----- Provided information -----

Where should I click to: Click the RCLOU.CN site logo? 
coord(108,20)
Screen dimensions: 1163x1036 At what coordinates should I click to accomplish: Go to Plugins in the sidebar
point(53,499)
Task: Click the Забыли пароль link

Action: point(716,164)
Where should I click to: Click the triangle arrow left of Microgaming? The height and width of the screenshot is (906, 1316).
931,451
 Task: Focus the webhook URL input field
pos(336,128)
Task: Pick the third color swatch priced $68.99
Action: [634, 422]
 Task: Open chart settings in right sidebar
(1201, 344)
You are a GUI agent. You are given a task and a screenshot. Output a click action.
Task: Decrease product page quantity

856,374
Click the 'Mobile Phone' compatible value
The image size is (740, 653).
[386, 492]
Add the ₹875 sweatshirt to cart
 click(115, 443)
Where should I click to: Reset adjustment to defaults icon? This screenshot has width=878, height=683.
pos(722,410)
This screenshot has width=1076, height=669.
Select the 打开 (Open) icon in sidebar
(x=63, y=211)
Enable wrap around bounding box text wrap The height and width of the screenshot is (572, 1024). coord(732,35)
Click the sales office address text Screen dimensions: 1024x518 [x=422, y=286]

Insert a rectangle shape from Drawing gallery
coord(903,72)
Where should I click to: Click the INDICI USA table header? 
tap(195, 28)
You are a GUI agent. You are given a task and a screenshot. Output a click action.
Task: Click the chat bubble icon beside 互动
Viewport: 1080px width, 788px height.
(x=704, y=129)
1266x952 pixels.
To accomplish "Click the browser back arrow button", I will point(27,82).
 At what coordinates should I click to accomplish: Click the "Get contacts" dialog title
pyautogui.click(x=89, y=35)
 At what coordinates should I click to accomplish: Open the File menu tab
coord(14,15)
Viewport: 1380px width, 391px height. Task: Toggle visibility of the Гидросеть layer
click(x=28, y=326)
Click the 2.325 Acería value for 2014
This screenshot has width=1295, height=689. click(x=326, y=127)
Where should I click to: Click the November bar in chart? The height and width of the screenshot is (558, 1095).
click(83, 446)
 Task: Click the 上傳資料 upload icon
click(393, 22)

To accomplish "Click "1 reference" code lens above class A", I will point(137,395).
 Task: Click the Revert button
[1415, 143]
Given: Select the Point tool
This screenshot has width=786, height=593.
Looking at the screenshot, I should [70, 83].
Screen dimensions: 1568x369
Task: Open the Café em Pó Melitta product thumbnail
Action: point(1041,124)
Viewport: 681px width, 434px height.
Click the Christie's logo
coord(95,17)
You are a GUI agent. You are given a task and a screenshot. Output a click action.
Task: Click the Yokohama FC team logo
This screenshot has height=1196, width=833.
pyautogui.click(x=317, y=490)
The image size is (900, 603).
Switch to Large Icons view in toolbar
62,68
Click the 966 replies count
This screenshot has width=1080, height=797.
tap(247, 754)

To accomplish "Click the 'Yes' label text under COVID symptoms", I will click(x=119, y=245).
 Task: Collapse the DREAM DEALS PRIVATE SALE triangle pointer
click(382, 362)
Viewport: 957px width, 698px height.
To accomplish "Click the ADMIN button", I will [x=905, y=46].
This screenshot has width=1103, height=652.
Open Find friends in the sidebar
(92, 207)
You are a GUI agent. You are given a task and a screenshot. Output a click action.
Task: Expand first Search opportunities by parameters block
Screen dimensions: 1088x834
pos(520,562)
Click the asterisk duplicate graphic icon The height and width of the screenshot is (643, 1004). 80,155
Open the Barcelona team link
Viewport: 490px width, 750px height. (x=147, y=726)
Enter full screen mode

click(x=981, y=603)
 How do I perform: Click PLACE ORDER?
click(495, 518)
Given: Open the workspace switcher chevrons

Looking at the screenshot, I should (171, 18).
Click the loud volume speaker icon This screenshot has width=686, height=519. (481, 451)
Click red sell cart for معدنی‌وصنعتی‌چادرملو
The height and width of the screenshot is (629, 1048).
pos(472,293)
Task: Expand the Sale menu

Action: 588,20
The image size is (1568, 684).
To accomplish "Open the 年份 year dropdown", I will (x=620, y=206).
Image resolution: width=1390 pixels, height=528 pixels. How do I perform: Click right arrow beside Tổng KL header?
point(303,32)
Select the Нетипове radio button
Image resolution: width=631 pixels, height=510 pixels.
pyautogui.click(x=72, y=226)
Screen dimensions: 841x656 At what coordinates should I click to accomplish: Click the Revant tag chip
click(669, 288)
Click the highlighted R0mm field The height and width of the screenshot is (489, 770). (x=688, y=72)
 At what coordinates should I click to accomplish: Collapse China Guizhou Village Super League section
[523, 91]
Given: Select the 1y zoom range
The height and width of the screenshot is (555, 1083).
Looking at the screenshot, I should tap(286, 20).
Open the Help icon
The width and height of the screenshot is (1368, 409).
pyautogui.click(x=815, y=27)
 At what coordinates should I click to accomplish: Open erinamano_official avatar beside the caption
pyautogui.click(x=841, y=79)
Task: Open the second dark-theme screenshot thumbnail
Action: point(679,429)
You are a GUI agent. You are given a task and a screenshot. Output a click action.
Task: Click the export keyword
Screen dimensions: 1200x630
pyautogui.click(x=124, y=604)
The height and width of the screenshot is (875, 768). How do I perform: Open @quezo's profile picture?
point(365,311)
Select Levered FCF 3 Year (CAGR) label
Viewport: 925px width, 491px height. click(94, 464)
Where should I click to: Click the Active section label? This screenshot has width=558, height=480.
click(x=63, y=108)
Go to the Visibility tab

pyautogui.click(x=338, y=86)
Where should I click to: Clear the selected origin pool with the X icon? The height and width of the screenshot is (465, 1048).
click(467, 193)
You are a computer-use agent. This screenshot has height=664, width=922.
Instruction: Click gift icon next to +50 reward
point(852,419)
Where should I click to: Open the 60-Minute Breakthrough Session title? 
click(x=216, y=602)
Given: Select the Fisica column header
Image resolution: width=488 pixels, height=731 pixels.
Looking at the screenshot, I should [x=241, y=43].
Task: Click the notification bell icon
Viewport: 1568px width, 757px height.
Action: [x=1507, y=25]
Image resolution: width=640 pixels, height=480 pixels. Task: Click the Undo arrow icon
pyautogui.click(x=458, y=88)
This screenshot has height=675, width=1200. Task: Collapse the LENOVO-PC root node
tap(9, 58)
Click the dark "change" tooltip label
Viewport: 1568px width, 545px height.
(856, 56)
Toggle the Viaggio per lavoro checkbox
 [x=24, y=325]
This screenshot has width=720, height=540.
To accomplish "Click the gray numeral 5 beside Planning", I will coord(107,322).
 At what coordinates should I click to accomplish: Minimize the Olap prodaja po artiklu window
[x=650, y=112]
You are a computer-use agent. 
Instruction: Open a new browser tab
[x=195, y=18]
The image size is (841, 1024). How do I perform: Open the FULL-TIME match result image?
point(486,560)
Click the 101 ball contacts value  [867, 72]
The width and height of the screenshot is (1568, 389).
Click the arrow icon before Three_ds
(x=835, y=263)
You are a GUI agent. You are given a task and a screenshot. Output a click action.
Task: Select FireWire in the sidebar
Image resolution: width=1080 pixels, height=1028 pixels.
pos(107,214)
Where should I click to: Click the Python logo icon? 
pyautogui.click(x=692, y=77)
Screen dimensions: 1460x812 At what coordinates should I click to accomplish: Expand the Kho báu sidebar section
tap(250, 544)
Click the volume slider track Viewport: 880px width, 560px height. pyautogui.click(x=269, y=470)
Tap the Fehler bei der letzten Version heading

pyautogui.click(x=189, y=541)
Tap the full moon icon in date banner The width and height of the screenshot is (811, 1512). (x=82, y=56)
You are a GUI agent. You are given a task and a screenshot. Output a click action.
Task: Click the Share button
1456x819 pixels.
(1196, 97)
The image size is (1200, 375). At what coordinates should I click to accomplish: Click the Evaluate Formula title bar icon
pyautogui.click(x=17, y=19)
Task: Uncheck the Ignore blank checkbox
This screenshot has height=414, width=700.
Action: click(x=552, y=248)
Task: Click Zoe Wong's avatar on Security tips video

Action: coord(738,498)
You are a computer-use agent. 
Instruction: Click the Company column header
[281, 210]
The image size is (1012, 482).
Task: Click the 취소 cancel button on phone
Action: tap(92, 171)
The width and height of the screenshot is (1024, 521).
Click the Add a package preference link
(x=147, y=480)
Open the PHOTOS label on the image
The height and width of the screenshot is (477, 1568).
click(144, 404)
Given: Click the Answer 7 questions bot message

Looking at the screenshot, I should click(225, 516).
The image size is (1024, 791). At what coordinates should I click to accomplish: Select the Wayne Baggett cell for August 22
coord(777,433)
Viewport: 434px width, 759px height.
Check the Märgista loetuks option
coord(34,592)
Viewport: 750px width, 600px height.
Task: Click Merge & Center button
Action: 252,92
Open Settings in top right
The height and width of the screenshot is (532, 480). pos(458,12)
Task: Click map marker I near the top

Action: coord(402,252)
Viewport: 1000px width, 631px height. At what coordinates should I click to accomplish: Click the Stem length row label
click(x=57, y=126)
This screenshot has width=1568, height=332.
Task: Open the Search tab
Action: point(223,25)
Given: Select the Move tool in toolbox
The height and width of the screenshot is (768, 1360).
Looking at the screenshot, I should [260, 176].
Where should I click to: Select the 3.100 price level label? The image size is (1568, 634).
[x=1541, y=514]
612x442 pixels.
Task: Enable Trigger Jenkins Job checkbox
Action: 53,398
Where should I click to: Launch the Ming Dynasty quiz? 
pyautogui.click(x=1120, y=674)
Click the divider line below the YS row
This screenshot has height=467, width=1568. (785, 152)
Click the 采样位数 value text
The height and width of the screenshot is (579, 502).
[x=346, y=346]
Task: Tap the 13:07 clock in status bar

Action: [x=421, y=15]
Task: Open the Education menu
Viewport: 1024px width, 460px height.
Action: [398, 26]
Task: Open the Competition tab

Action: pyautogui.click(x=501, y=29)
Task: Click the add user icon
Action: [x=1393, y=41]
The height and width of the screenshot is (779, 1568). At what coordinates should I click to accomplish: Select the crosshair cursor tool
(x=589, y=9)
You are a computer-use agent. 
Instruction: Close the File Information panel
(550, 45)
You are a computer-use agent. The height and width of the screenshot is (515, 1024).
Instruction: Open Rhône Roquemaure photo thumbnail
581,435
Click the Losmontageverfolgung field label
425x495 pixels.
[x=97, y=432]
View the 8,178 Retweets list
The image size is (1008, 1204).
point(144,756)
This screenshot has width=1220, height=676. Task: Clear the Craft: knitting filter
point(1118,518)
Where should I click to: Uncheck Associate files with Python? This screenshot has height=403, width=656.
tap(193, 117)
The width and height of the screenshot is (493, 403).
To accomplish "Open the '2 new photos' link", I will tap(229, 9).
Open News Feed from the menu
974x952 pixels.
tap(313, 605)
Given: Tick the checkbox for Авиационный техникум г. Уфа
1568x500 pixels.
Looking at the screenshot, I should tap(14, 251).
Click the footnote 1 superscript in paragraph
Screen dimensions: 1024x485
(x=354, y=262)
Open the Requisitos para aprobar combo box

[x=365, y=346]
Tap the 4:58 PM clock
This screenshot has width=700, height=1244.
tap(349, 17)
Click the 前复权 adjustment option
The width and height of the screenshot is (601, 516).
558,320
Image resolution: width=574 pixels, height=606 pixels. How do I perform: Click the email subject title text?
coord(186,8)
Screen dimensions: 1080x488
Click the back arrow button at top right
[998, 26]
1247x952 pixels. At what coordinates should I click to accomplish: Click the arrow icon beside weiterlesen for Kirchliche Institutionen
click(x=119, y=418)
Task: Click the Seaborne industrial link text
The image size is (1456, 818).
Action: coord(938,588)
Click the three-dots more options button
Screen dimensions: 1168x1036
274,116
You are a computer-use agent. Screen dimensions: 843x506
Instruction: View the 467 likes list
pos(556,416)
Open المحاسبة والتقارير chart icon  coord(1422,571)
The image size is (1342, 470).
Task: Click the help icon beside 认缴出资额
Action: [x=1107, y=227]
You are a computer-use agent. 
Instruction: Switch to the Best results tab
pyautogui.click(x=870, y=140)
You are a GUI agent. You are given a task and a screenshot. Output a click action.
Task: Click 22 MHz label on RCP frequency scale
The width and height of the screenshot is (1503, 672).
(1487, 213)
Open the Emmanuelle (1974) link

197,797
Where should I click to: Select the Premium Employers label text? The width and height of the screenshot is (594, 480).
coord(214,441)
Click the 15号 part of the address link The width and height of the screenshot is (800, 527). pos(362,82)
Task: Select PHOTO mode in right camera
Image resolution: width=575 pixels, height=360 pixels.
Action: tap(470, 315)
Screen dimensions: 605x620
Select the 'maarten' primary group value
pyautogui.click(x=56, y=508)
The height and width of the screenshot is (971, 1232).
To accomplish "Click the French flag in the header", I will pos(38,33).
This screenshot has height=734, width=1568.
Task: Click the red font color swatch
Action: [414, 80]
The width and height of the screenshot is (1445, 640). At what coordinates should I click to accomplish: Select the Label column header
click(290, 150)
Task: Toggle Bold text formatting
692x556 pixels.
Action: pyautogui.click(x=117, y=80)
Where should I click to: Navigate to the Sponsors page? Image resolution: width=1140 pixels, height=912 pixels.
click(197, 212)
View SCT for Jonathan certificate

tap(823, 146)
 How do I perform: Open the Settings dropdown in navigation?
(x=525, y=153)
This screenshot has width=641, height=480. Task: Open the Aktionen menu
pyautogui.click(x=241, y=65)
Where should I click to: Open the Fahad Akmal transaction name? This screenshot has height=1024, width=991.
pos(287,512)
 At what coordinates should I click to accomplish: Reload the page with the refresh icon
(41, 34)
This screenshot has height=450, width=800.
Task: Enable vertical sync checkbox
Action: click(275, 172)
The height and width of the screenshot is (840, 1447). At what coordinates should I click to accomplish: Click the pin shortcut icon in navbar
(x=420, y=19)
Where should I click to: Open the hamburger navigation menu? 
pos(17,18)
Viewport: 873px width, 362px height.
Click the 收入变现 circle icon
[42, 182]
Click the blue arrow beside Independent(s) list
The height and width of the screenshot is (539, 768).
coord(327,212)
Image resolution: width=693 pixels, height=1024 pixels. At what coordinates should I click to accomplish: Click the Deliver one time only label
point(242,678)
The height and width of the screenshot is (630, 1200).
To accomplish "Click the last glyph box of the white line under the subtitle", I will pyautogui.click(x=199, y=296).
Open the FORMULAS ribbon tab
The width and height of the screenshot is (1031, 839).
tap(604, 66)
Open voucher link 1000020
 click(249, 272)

-----

▶ [Exercise instructions]: Every line of the listing above that includes "address" should be copied out.

▶ [Response area]:
Click the sales office address text Screen dimensions: 1024x518 [x=422, y=286]
Click the 15号 part of the address link The width and height of the screenshot is (800, 527). pos(362,82)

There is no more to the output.